# TEXT PASSAGE:
In addition to my safety mods, I want to tackle the suspension and exhaust. I can trim many pounds and open up some horsepower with a good setup, I'm thinking a header, midpipe, and muffler. Having ridden in some stupid loud Miatas, I want to be careful not to go too loud.

Suspension wise, I've always been a fan of Flyin' Miata. Not only can I use them as an excuse for a fun trip (~4 hours drive) to pick it up, they know what a shock dyno is, and engineer the suspension as a complete balanced system. I had one of their packages on my NB and it was excellent. I think their Koni Stage 2 package will be perfect for me, maybe next year...

I feel pretty good about the brake size on the car, for what I'm doing, I think keeping them maintained with good pads will be about it, I may go to the braided hoses for better brake feel. 

fusion66, what mods are you planning?


fusion66 Reader
4/22/20 1:09 p.m.

In reply to Benjamin Jolly :

Car as purchased came with Racing Beat sway bars (front and rear) and Koni adjustable shocks plus aftermarket springs that I have not identified the manufacturer of yet. Adjustable coil-overs are on order and should arrive in two weeks but they are a bit of a dice roll as I went with Fortune Auto which has good reviews but certainly not as respected as Ohlins or some others.

Stock rims with 215-45-17 RE-71 tires will be replaced with Enkei 17x9 rims and 245-40-17 RE-71 tires soon (I have the wheels and will pull the trigger on tires before the $70 rebate expires May 4th).

Alignment is reasonably aggressive with -2.6 camber and 1/16" toe out front and -2.2 camber and 1/16" toe in rear. 

No roll bar (only the limited factory roll over protection) so no track time in 2020 which aligns to my tire purchase as I think they are a better autocross tire than track tire. 

I have a 2.5 lb fire extinguisher and quick release mount I need to fabricate a bracket for - it's on the "to do" list.

Also planning to lower the seat as my helmet touches the top when autocrossing in the rain. 

Axle back exhaust was installed when purchased and stock location K&N filter but no idea if any power gain was realized. No plan for mods this year.

Ben Jolly
Ben Jolly New Reader
4/22/20 1:21 p.m.

In reply to fusion66 :

That sounds like a great setup. I plan on doing the roll bar and seats this year, and probably nothing else besides maintenance, as the (abbreviated) autox season is happening soon. 

Here's the bracket I ordered for my fire extinguisher, it was ~$55 shipped to me, I don't expect to see it for a while since it is coming from the UK. It looked nicer than anything I could fab in a couple days, so I ordered it. While the fire bottle in my daily is under the passenger seat, I'd rather have this one under my seat since reaching over the tunnel is a lot harder in a Miata than in my Subaru Impreza.

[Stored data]
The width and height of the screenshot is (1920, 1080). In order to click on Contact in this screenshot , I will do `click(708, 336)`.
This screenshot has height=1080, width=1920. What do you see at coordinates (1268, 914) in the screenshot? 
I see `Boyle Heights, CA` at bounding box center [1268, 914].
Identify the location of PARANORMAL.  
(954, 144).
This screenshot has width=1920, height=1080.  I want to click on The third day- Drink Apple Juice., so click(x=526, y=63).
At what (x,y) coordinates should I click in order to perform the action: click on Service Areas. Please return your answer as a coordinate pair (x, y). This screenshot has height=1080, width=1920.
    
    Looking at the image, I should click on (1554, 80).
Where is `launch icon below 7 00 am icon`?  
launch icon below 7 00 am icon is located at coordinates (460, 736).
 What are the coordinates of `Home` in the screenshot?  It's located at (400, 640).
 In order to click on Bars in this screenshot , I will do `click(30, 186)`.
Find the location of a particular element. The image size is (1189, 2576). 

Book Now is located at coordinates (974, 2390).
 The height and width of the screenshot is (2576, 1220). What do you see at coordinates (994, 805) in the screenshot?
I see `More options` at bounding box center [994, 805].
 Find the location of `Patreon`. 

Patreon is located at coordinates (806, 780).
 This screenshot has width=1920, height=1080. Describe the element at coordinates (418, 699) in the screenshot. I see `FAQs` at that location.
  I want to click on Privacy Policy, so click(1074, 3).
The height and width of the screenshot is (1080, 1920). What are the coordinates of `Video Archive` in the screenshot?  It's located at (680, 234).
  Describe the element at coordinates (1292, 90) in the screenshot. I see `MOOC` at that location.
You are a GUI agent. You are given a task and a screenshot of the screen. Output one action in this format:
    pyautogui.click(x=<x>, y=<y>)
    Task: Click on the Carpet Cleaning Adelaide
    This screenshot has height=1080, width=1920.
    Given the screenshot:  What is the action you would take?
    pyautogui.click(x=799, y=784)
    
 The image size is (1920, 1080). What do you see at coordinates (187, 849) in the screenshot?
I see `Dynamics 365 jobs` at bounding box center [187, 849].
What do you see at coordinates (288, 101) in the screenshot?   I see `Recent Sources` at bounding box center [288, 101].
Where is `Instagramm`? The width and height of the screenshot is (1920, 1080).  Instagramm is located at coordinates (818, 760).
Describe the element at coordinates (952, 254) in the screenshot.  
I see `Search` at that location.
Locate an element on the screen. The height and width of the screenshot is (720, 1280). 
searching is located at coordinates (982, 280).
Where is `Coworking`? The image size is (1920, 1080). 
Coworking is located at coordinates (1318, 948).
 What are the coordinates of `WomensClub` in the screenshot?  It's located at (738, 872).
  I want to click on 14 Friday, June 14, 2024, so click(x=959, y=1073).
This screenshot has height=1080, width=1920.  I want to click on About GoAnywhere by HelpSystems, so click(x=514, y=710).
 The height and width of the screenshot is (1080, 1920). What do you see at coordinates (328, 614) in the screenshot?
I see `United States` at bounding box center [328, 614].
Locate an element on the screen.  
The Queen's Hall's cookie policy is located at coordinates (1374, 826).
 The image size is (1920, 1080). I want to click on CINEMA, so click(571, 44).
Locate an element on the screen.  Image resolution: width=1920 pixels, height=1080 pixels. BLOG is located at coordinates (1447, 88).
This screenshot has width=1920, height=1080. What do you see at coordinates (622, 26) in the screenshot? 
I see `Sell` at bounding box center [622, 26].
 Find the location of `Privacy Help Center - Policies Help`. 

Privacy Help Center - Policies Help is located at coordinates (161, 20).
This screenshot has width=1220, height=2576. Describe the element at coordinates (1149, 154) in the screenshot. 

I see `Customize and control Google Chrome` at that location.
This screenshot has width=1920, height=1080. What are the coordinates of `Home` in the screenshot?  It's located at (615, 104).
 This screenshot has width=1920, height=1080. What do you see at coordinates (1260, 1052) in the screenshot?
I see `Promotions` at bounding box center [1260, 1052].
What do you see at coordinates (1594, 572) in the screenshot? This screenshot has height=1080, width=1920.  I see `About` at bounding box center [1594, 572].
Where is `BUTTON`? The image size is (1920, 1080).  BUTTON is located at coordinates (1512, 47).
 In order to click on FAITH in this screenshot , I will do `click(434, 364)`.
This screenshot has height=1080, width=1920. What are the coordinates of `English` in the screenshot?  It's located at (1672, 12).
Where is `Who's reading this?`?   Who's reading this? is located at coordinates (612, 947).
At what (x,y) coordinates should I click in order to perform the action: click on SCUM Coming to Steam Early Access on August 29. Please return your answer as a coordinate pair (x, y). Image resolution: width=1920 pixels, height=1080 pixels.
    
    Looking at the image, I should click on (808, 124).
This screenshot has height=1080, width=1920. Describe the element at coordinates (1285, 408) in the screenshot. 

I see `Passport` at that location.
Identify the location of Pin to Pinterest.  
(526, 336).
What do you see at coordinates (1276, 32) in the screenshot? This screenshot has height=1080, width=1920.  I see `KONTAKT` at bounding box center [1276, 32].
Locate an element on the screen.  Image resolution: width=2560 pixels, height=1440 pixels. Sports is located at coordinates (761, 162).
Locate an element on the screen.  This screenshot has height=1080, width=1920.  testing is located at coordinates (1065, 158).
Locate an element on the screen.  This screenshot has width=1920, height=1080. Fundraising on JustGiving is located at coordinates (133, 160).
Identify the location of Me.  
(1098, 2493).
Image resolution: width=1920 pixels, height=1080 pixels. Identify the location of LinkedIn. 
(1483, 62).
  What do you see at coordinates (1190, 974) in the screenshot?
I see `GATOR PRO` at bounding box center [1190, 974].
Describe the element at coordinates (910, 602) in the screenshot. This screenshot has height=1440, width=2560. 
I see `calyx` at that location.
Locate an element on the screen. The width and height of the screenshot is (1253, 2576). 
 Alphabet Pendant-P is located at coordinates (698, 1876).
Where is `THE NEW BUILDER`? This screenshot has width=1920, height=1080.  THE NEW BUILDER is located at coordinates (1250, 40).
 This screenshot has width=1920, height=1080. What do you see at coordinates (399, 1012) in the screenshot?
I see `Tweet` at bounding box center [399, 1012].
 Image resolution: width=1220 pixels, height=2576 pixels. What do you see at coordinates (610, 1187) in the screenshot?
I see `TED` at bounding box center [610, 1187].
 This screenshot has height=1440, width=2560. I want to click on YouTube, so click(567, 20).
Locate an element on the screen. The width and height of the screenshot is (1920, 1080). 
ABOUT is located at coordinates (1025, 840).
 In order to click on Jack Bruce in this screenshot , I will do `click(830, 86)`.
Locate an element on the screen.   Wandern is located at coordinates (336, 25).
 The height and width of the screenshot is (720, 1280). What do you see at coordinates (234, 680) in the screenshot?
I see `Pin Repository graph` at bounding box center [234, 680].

# COMPLETE THE FOLLOWING:
- 1) Please list the exhaust components Benjamin Jolly is considering for his setup in the Miata forum thread.
- 2) Carry on the Miata forum thread from its final sentence.

# OUTPUTS:
- 1) Header, midpipe, muffler

- 2)
The seat lowering thing is a big deal. From everything I've seen, the idea I have cooked up should get me a drop of ~2.5". I plan to work on it some this weekend, I got most of the materials and tools I need on hand to start the process. I will have to find someone to weld the gusset in my design, since I don't have a welder yet. 

Rodan Dork
4/30/20 3:26 p.m.

Looking forward to following your build.  If I were starting from scratch, I would definitely build an NC...

We had a '13 Club for a few years that was my wife's DD, and we ran it on the track at FM Summer Camp, and a couple of local HPDEs, but with the PRHT I was never that happy with the safety factor.  The NC has a great chassis... a little suspension work, and good rubber is all it takes to get an NC going pretty quickly around a track.

Ben Jolly
Ben Jolly New Reader
5/1/20 9:37 p.m.

In reply to Rodan :

I ran my NB around the kart track there in Grand Junction for FM Summer Camp (sadly canceled for 2020) a few times myself...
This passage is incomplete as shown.